4. US ad blocking grew by 48% to reach 45 million active users in 12 months up to June 2015.
And it freaked out the industry. A follow-up story by Alex Kantrowitz, a great advertising reporter now at BuzzFeed , offered a counter-point: Widely Cited Ad Blocking Study Finding $21.8 Billion Loss Is Incorrect, but the chatter had already begun.
What Are The Pieces That Drove The Original Narrative?
The Awl published a seminal piece by Casey Johnston (Welcome to the Block Party) that explored the concept of ad blocking and what it meant both for the journalism industry and for our responsibility as readers. But, it served to bring the concepts of ad blocking into the vernacular. It’s a great piece and lit the internet afire in mid-September (well, certain discussion boards on Reddit).
At the same time, there were other thought-provoking pieces that came out that weren’t as mainstream-friendly. Here are a few:
1. The Verge: Welcome to hell: Apple vs. Google vs. Facebook and the slow death of the web-Nilay Patel’s examination of the ecosystem that’s led us here
2. Fortune: Publishers only have themselves to blame for the ad blocking apocalypse-Mathew Ingram examines the crisis from a publisher perspective
A True Mainstreaming of Ad blocking
There’s enough chatter about ad blocking that more and more of it is going mainstream.
1. New York Times: Farhad Manjoo explored the joy of installing ad blockers from the perspective of the end user: Ad Blockers and the Nuisance at the Heart of the Modern Web (NYT Bonus: Testing how much ads actually annoy you with real examples from different sites)
2. Howard Stern: The famed Host talked about ad blocking on the air, which was weird. It seemed incongruent to have The King of All Media actually talking about the conversation about the technical underpinnings of the media, but there it was!

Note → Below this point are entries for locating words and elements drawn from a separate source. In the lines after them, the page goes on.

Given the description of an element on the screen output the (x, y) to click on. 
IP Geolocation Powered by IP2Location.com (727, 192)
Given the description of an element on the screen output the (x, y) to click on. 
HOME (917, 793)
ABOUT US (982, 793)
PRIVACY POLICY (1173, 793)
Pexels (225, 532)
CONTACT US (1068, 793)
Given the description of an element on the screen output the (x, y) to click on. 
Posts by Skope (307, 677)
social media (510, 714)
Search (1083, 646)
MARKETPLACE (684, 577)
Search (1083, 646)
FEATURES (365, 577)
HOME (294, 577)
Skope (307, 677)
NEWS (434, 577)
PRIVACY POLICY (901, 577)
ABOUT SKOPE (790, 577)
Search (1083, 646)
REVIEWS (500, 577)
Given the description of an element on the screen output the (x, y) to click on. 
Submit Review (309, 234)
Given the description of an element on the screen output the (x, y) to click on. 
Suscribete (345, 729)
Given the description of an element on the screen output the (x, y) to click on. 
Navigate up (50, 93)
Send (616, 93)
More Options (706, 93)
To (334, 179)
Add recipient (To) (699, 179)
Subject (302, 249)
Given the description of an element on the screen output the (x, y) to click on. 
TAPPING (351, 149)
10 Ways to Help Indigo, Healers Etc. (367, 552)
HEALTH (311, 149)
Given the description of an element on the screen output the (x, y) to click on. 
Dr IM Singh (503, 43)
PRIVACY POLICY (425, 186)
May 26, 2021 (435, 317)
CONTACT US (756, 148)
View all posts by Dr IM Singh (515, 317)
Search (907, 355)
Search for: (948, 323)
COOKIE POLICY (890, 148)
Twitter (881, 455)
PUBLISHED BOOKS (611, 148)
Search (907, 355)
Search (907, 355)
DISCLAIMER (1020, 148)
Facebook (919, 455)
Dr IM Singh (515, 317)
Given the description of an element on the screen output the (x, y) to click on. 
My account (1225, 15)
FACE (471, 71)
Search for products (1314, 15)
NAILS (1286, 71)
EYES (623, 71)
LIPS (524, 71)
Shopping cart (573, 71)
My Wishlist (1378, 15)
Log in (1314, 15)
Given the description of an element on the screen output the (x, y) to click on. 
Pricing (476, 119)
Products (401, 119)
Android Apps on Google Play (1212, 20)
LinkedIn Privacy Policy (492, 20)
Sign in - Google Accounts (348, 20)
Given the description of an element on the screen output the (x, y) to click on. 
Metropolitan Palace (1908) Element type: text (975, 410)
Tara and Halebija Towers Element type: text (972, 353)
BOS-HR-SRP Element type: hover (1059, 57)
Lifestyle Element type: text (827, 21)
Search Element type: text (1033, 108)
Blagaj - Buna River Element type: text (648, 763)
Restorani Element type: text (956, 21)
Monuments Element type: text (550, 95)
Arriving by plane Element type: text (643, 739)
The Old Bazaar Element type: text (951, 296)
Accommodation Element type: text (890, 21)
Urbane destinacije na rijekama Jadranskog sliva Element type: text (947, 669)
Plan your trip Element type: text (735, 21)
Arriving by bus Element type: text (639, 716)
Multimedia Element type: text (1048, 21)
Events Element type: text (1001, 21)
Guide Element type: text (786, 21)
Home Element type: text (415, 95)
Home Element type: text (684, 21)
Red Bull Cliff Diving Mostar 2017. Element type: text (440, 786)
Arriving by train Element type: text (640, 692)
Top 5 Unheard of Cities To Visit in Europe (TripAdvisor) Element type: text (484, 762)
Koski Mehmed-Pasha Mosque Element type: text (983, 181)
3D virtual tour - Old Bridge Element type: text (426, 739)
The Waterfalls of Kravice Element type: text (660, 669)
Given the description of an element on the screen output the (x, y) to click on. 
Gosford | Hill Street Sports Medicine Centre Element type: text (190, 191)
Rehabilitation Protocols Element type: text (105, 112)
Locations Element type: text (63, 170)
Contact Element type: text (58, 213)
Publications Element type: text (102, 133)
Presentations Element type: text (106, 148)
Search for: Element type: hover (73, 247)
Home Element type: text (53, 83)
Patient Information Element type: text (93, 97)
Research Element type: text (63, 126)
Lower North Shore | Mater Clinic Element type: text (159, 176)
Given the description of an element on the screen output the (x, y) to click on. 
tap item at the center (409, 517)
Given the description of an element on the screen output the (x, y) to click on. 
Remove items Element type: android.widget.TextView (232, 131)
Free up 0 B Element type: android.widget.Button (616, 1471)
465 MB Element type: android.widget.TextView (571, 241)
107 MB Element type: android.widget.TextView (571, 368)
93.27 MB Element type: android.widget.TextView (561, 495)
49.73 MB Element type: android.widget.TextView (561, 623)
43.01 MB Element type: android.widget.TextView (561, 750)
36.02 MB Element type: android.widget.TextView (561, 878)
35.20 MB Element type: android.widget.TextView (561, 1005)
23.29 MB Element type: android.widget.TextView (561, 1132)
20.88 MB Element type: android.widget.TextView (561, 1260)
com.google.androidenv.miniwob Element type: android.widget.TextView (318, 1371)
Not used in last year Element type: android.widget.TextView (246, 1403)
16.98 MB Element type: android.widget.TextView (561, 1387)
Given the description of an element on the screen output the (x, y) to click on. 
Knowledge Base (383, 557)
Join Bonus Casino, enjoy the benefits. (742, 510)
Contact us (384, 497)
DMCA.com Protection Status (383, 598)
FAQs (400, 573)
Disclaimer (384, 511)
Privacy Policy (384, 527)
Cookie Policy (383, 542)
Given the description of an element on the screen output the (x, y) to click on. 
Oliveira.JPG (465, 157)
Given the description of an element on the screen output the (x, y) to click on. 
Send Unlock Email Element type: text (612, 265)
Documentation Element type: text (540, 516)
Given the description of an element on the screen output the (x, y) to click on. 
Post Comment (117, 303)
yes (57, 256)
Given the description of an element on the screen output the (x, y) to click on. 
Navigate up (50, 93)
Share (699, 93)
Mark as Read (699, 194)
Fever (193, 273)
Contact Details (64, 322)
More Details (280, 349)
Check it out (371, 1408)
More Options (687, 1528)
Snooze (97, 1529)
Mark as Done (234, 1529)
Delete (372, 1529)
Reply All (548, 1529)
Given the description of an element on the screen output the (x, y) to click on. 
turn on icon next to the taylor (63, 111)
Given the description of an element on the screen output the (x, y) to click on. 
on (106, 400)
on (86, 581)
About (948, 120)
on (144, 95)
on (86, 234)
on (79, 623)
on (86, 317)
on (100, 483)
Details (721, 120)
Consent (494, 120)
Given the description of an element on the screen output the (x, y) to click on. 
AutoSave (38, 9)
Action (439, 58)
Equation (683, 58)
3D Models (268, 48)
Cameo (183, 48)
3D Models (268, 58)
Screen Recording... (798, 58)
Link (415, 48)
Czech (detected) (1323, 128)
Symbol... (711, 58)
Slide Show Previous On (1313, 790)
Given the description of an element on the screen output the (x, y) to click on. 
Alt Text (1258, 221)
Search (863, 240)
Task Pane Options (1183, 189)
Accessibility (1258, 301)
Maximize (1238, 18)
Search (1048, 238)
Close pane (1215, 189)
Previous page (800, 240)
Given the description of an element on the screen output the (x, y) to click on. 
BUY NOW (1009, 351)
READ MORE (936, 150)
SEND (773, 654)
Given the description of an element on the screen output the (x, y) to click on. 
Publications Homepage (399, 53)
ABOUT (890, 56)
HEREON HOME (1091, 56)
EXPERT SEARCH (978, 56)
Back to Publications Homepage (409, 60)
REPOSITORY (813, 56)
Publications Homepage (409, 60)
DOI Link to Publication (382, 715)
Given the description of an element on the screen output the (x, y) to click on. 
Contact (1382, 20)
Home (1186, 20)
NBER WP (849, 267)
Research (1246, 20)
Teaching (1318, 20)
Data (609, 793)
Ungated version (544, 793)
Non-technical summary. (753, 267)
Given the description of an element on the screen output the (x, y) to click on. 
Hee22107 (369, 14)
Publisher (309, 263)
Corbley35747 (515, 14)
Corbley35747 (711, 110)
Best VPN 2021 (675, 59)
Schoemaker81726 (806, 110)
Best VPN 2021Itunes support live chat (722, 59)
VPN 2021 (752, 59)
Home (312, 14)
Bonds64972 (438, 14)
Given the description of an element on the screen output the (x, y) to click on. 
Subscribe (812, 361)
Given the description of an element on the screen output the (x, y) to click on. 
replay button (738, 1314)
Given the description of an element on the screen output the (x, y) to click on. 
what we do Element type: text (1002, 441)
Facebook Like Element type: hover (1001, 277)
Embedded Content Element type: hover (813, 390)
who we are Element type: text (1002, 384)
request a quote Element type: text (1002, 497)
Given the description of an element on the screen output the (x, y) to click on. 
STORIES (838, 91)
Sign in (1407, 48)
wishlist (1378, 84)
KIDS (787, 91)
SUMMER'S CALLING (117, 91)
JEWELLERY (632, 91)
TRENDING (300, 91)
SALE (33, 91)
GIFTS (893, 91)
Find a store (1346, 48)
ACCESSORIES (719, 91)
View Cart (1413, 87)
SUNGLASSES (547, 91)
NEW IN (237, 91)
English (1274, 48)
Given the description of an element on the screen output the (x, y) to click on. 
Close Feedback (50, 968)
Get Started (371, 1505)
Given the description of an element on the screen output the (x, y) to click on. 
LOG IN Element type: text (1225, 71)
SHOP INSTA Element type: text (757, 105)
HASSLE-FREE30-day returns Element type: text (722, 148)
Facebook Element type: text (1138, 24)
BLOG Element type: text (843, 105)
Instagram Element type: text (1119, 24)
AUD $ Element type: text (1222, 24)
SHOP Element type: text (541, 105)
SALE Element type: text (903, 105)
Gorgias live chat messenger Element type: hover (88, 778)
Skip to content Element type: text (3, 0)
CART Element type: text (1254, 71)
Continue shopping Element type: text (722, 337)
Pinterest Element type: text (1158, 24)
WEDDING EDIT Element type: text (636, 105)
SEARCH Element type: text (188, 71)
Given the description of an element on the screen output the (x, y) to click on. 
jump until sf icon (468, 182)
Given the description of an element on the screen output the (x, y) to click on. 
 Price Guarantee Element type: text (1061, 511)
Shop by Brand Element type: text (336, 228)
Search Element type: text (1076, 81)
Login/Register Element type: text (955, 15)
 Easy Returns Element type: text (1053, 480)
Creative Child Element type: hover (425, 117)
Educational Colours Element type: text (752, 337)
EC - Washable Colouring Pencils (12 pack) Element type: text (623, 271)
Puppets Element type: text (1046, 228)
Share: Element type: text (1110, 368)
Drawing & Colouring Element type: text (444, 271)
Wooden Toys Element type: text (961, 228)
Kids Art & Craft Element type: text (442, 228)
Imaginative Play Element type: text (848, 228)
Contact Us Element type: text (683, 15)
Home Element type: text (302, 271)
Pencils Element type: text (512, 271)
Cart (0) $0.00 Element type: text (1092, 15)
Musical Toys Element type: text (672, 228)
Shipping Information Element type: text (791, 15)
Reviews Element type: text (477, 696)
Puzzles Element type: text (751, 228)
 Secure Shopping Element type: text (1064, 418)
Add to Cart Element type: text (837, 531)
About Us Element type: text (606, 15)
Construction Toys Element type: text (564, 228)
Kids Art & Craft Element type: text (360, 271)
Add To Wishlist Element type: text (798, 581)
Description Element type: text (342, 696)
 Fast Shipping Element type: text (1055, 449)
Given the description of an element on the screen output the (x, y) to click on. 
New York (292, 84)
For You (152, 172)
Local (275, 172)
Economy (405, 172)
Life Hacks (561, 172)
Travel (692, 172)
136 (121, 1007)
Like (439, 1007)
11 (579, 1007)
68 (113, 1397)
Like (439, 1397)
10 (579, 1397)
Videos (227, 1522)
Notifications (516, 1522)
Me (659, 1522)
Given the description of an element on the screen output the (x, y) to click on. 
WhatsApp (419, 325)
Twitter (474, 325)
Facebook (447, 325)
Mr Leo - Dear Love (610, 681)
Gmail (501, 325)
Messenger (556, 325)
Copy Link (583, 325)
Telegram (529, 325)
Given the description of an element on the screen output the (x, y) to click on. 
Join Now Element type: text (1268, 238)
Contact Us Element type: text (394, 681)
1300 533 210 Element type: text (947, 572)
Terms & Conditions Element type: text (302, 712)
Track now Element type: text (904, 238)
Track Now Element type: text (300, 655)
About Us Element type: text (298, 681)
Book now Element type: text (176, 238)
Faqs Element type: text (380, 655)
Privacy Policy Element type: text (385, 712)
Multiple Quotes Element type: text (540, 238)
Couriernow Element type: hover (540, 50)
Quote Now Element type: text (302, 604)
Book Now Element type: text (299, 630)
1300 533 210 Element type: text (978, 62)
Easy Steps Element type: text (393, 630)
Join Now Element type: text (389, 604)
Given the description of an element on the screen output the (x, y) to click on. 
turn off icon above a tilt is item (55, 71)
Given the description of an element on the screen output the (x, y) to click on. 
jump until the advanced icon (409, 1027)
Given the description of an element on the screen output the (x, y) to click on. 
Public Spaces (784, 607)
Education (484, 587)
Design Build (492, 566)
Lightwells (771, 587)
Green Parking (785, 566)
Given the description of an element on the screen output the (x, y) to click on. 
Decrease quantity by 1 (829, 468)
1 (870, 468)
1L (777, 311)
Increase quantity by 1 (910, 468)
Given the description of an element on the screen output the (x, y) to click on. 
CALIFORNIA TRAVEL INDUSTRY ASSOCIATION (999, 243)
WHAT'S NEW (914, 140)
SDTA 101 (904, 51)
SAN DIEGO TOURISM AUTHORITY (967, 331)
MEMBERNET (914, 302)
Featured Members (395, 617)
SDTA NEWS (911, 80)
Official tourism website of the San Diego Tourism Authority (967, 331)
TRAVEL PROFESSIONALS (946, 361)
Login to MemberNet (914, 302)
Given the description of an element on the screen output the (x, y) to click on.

What is the Consensus? All Over the Map
There is a proliferation of apps like Peace, which promised to provide an ad blocked experience for iPhone users. And, there are the creators of apps like Peace, who promised to provide an ad blocked experience for iPhone users, only to pull it off of the market because of the harm it might do.
There are bellicose rants against ad blocking in Advertising Age from industry stalwarts like Randall Rothenberg, and there are industry representatives pointing out that, just yet, it hasn’t really had any impact on their businesses, as reported by the WSJ’s Mike Shields.
There are articles in eMarketer that point out that baby boomers don’t make purchases on their phones (boo!), but lag way behind younger users in adopting ad blocking (yay!), so, pick your poison!
Listen, Ad blocking is a lot of things to a lot of people. To an annoyed user, it’s a welcome relief. To a publisher, it’s a sign to explore other avenues for revenue. To a brand, it’s a warning shot that they need to adapt. To many a journalist, it’s fodder for a thinkpiece.
It’s definitely an interesting development and one we’ll be paying attention to, and in the coming weeks, we’ll be working to explain why LiveIntent is in a uniquely advantageous position. After all, being a smarter way to market and advertise in email means doing so in a way that can be successful in a world with ad blocking by respecting the consumer.